The phase III NAVIGATE ESUS trial comparing rivaroxaban and low-dose aspirin in patients with a recent embolic stroke of undetermined source was halted prematurely after an interim analysis demonstrated comparable efficacy in the two arms, partners Bayer AG and Janssen Research & Development announced last week.

An independent data monitoring committee recommended stopping the trial after finding no difference in the rate of stroke or systemic embolism (primary efficacy endpoint). Major bleeding (primary safety endpoint) was low overall, but elevated in the rivaroxaban (Xarelto) group, according to a press release.

The trial, which did not include patients with A-fib or established vascular disease, had enrolled 7,214 patients from 459 sites in 31 countries when it was stopped. They were randomized to rivaroxaban 15 mg once daily or aspirin 100 mg once daily.

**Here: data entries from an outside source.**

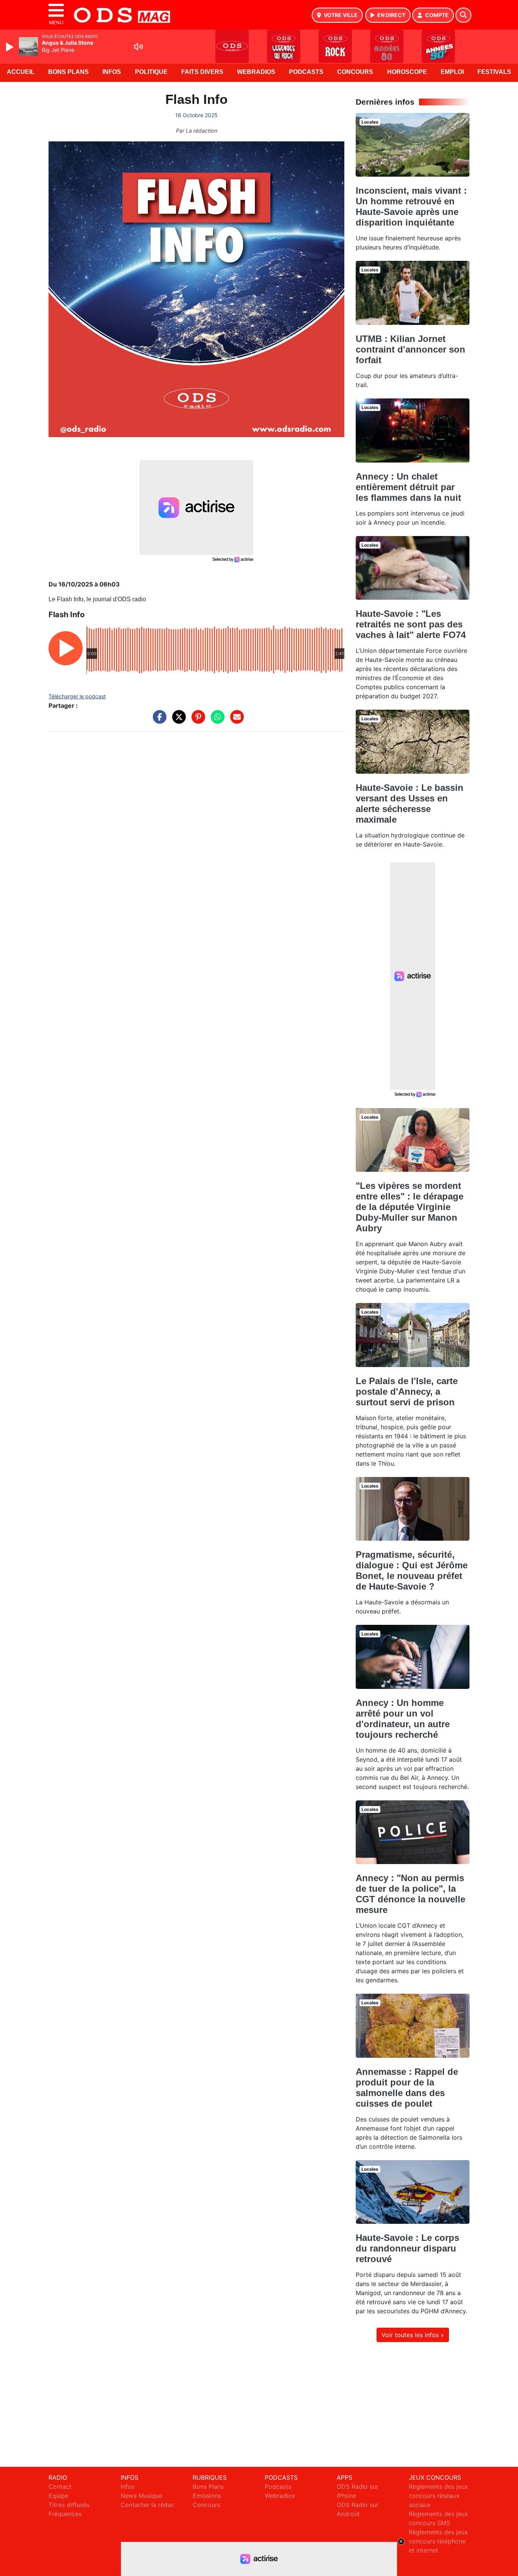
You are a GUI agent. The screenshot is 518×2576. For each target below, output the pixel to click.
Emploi (452, 72)
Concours (355, 72)
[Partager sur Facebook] (157, 720)
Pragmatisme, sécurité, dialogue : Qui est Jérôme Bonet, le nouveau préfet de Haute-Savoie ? (412, 1570)
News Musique (141, 2495)
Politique (151, 72)
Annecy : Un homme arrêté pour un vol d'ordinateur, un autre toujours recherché (403, 1719)
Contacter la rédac (147, 2505)
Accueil (21, 72)
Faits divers (202, 72)
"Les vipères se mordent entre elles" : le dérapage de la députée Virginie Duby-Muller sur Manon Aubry (409, 1207)
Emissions (207, 2495)
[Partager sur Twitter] (177, 720)
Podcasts (306, 72)
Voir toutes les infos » (412, 2335)
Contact (60, 2486)
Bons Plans (68, 72)
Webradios (256, 72)
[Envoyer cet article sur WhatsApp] (215, 720)
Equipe (58, 2495)
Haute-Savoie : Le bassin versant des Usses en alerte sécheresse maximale (409, 803)
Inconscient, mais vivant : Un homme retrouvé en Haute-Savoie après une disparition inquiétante (411, 206)
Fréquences (65, 2514)
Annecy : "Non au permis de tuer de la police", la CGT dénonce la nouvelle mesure (410, 1894)
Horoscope (407, 72)
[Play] (10, 47)
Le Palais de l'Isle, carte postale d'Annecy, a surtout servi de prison (407, 1391)
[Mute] (138, 46)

“Patients will be contacted by their physician to switch to standard of care, aspirin. Patients should not stop trial medication without consultation of their physicians. We are committed to continuing the extensive investigation of rivaroxaban for patients at risk of deadly blood clots,” Joerg Moeller, MD, a member of Bayer AG's pharmaceutical division and head of development, said in the press release.

Rivaroxaban is approved for stroke prevention in patients with nonvalvular A-fib and numerous other indications around the world, and the drug makers continue to evaluate the non-vitamin K antagonist oral anticoagulant in additional patient populations. The stoppage of NAVIGATE ESUS follows the recent publication of positive results from trials evaluating rivaroxaban in patients with stable atherosclerotic vascular disease (COMPASS) and those at risk for recurrent venous thromboembolism (EINSTEIN CHOICE).